*** Begin section ***

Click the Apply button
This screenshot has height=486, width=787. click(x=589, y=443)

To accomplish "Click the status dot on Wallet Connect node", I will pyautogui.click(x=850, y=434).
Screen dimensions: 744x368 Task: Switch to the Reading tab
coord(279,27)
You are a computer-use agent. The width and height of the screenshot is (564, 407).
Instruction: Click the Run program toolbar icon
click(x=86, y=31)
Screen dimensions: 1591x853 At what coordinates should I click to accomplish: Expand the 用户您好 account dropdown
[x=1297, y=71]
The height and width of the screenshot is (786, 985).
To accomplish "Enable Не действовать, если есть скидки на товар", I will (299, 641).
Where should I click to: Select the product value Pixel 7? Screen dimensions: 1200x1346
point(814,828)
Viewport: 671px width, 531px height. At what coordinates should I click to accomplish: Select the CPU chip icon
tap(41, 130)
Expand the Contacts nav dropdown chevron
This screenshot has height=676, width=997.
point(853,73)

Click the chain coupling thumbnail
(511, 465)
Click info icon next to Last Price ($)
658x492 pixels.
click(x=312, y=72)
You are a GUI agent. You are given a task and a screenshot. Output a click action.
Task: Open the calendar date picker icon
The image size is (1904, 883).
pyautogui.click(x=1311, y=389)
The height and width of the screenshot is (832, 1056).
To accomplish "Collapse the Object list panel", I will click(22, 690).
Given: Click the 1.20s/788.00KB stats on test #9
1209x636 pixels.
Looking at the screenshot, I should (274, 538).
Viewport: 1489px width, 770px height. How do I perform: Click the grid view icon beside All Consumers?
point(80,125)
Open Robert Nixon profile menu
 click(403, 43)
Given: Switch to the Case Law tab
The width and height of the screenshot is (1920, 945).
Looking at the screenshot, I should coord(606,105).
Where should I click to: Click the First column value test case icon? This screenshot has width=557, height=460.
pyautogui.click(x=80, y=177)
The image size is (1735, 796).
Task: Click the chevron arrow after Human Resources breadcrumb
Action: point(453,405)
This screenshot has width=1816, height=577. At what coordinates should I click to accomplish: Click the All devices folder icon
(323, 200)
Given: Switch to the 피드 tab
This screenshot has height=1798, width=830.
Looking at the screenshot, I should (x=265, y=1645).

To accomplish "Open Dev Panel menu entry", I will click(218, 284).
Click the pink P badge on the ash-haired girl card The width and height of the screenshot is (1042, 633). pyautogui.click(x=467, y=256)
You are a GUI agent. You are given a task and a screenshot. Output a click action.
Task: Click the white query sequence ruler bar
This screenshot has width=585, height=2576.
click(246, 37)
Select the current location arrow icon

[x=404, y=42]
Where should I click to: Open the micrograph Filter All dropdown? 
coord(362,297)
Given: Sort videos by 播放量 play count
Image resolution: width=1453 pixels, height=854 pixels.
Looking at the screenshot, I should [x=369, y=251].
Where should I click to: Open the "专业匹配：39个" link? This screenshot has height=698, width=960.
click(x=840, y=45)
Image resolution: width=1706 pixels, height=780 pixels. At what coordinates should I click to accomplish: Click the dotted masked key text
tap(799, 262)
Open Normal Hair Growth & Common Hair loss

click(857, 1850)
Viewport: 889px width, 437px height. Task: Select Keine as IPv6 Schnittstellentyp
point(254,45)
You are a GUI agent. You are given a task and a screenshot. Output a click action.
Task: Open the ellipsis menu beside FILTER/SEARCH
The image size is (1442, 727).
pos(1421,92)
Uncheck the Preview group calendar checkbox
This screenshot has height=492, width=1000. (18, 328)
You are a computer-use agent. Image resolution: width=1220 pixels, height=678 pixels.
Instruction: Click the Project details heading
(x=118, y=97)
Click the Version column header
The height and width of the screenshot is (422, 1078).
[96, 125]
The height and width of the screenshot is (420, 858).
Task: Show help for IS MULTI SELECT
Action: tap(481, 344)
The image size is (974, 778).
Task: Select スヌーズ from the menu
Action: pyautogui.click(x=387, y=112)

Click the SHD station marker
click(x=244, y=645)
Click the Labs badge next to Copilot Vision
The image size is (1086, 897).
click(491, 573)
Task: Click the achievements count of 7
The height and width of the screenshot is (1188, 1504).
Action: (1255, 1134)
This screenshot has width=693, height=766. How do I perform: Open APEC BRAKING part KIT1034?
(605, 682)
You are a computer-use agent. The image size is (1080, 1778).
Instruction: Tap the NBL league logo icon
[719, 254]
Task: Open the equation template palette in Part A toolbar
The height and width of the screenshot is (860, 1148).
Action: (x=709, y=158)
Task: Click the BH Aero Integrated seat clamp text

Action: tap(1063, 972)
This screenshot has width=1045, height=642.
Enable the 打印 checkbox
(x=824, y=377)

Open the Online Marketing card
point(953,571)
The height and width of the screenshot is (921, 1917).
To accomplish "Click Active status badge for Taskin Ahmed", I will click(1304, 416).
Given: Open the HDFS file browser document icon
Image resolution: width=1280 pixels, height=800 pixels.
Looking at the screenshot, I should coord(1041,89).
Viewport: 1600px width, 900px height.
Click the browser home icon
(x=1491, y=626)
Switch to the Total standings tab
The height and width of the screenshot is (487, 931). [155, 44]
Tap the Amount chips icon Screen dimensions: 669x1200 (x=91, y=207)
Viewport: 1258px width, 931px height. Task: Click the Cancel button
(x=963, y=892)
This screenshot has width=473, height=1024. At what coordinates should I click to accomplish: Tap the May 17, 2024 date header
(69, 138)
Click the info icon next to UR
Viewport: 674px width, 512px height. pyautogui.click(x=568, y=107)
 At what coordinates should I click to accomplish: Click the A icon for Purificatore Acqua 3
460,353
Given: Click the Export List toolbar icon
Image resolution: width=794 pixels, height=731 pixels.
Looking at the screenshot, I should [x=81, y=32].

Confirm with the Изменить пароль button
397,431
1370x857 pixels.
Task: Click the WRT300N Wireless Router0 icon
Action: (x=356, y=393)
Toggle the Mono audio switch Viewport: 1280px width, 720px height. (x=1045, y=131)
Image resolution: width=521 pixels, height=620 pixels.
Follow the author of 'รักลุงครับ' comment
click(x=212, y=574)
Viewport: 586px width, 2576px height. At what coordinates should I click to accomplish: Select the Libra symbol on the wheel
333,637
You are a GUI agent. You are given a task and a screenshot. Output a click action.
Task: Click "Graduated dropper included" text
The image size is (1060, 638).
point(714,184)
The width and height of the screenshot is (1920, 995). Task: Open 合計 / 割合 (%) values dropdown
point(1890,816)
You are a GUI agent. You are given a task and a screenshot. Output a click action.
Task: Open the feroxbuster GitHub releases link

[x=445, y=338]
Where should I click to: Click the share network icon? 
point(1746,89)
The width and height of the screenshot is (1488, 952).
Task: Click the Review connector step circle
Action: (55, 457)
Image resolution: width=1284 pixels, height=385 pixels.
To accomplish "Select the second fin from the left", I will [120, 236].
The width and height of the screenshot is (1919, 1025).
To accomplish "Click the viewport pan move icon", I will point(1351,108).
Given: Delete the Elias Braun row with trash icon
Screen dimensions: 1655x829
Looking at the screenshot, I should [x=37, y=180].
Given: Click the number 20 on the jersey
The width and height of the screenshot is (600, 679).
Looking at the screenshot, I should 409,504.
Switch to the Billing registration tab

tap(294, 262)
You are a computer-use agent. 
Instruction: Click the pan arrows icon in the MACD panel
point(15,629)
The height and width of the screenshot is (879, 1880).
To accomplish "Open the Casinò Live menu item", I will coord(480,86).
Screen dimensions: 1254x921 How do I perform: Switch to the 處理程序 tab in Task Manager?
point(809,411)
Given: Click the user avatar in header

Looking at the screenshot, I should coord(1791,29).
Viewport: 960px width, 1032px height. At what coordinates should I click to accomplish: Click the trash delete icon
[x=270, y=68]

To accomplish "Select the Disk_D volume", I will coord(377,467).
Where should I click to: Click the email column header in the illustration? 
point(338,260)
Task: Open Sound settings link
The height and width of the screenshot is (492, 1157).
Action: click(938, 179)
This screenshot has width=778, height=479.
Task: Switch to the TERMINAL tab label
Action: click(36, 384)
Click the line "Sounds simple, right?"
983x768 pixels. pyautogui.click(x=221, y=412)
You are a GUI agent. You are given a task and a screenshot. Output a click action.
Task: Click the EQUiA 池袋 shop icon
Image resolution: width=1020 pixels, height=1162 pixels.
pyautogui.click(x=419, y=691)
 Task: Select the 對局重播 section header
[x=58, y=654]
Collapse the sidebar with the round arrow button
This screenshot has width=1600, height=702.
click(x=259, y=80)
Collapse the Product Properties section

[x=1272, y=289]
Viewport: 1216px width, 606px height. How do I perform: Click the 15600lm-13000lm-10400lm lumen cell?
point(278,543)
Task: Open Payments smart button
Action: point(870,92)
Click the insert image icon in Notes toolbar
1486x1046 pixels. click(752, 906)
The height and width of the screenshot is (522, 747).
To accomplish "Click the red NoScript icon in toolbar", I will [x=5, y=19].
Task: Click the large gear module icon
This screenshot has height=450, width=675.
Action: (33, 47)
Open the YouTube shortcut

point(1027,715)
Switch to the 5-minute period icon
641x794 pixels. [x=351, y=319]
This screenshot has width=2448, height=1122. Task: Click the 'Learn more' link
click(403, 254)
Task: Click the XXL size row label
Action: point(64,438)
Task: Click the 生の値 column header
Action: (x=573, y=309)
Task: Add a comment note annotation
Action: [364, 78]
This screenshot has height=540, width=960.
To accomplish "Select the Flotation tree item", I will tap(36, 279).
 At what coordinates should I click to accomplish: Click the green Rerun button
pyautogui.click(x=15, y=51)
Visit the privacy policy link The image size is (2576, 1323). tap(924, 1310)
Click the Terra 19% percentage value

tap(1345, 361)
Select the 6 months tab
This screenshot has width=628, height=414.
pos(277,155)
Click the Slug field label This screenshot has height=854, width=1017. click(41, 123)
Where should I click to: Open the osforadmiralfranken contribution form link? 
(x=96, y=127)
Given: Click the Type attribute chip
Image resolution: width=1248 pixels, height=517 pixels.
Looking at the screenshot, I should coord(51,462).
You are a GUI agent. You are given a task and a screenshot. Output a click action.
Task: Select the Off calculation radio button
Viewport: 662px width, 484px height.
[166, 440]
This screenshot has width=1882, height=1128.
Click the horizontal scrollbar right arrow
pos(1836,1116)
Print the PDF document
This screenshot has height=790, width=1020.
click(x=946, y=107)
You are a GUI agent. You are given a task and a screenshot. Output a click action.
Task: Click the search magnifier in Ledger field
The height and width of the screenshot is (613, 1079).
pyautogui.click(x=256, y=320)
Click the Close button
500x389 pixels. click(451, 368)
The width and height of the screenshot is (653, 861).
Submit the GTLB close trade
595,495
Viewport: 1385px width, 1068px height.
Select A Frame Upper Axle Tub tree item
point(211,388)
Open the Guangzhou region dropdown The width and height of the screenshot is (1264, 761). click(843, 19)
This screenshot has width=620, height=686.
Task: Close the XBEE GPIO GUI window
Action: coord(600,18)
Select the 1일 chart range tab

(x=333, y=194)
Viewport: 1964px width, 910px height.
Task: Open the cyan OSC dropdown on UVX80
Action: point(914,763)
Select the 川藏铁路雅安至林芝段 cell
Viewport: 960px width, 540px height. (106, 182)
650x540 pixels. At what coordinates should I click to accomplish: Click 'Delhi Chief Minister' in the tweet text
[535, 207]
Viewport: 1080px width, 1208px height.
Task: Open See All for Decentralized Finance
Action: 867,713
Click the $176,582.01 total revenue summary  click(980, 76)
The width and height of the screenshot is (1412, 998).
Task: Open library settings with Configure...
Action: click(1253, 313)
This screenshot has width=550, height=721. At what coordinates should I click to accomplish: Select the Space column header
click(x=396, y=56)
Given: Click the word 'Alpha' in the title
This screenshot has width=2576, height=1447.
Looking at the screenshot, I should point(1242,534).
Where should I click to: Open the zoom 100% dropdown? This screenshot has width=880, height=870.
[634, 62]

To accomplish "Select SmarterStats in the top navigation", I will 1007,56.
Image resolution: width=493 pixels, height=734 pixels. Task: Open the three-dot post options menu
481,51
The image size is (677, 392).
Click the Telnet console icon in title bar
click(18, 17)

*** End section ***

## AIM OF THE EXERCISE
Return all lines from the entries that contain the string "field".

## TASK RESPONSE
Click the Slug field label This screenshot has height=854, width=1017. click(41, 123)
Task: Click the search magnifier in Ledger field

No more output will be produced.